Every Sunday, The Hannah Arendt Center Amor Mundi Weekly Newsletter will offer our favorite essays and blog posts from around the web. These essays will help you comprehend the world. And learn to love it.
In the Paris Review, Roger Berkowitz argues that Margarethe von Trotta's new movie "Hannah Arendt" is "The Most Sophisticated Reading Yet of Arendt's Philosophy to Reach the Mainstream." The core of the film is its subtle and enthralling attempt to exemplify the act of thinking. As Berkowitz writes, "It is her silent intensity, throughout the film, that strikes the viewer, propels us to think with Arendt about what she is observing and its implications. The audience is thus transformed, moving from observing Arendt to thinking with her.... The thinking Arendt demands requires pride, a feeling of difference between oneself and others-even a kind of arrogance, an arrogance that von Trotta seizes on screen. The film honestly addresses this characteristic of Arendt and of thinking itself, and does not shirk from Arendt's belief that a confidence in one's own distinctiveness is necessary for character. Like Emerson's, Arendt's writing celebrates self-reliance. For her, our democratic desire for equality-to be the same as others and to not judge them-compounds the problem of thoughtlessness."
On the topic of thinking and arrogance, Nitin Nohria believes that we often judge the actions of others with a kind of moral overconfidence, and that, accordingly, "we like to sort the world into good people who had stable and enduringly strong, positive characters, and bad people who had weak or frail characters." Nohria believes that by "thinking hard about what it is about situations that are more likely to tempt us and what it is that are about situations that are more likely to give us moral courage," we can overcome a less than useful categorization.
In a wide ranging essay on books, reading, and writing, Rebecca Solnit pauses to praise the library: "Libraries are sanctuaries from the world and command centers onto it: here in quiet rooms are the lives of Crazy Horse and Aung San Suu Kyi, the Hundred Years War and the Opium Wars and the Dirty War, the ideas of Simone Weil and Lao Tsu, information on building your sailboat or dissolving your marriage, fictional worlds and books to equip the reader to reenter the real world. They are, ideally, places where nothing happens and where everything that has happened is stored up to be remembered and relived, the place where the world is folded up into boxes of paper. Every book is a door that opens into another world, which might be the magic that all those children's books were alluding to, and a library is a Milky Way of worlds. All readers are Wu Daozi; all imaginative, engrossing books are landscapes into which readers vanish."

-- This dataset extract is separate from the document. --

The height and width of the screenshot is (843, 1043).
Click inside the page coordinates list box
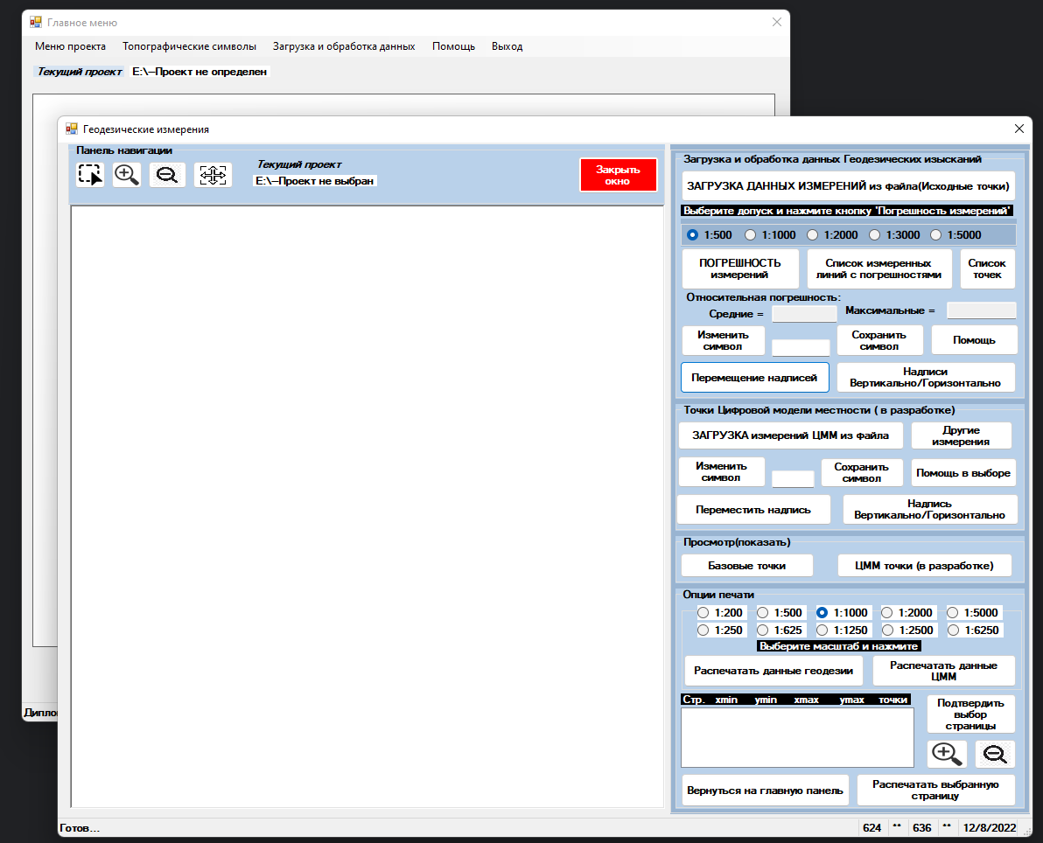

Seeking Out One You've Wronged
Helen Epstein remembers the fiftieth anniversary of the publication of Melita Maschmann's Account Rendered. The book, a memoir of Maschmann's activities as a Nazi, is addressed to an unnamed Jewish friend, an approach which sparked a brief correspondence with Hannah Arendt. Epstein sought out the addressee, believed to be one Marianne Schweitzer who now lives in California, to ask her about her girlhood relationship with Maschmann.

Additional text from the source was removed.